> [TASK DIRECTIONS]: Decide whether each statement agrees with the blog text below, answering yes or no and quoting the words from the blog text that decide it. 1. The writer's favorite Thursday reading has been the Circuits section of the New York Times. 2. Phil Meyer is at the University of Texas. 3. The writer believes a right is always protected by demanding it.

> [READING PASSAGE]:
□ □ □ □
Friday, March 04, 2005

Shorting Circuit at the Times

For two or three years now, my favorite Thursday reading has been the Circuits section of the New York Times. Now, it seems, the Times is moving on to other themes. This post from the NY Post of March 2. See second item. I certainly hope the Times will reconsider.

An institution endangered

Making good newspapers is good business, the Washington Post's Meg Greenfield would say in her public speeches. And I agree. Wall Street has not agreed, however, to the dismay of all serious journalists working for publicly held newspaper companies such as mine. Now Phil Meyer of the University of North Carolina, a longtime stalwart of statistical analysis in public opinion research, is trying to show that responsible journalism is, indeed, a good place to invest. Tim Porter reviews Meyer's new book, "The Vanishing Newspaper." Scroll down Porter's page for a few grafs to find his take.

I just started the book, and I'll have more to say before long.

Thursday, March 03, 2005

When being right is not enough

One of my passions is the right to know. As deeply as I believe that free speech is the most fundamental human right, I believe that access to information is the keystone for citizen participation in public affairs. I do not, however, believe that one always protects a right by demanding it.
□ □ □ □
> [DATA PROVIDED]:

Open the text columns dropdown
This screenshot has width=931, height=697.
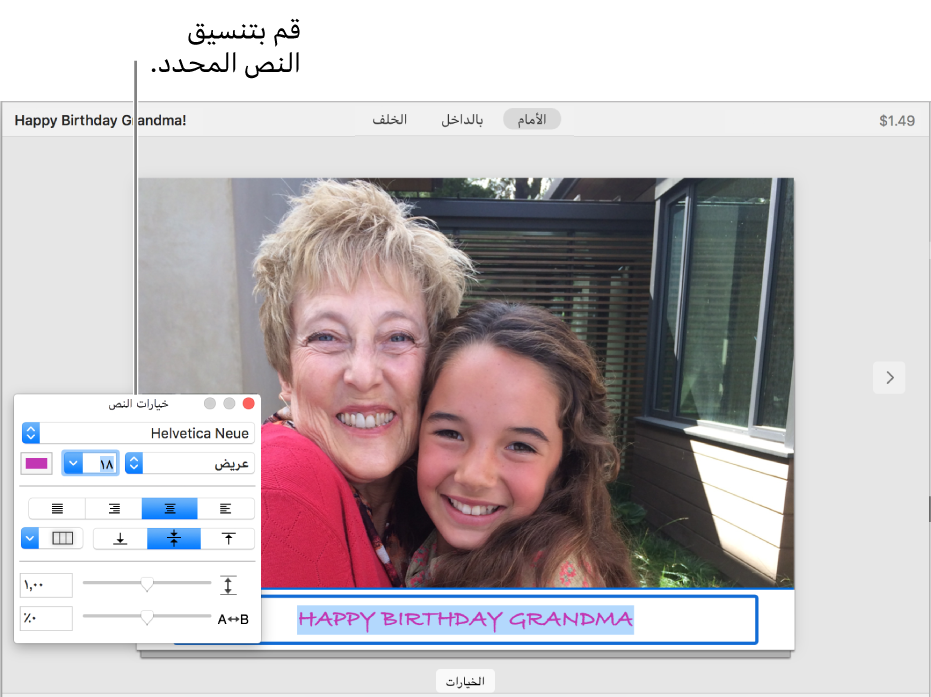click(x=31, y=539)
□ □ □ □
> [EXERCISE RESULT]:
1. Yes: "my favorite Thursday reading has been the Circuits section of the New York Times"
2. No: "Phil Meyer of the University of North Carolina"
3. No: "I do not, however, believe that one always protects a right by demanding it."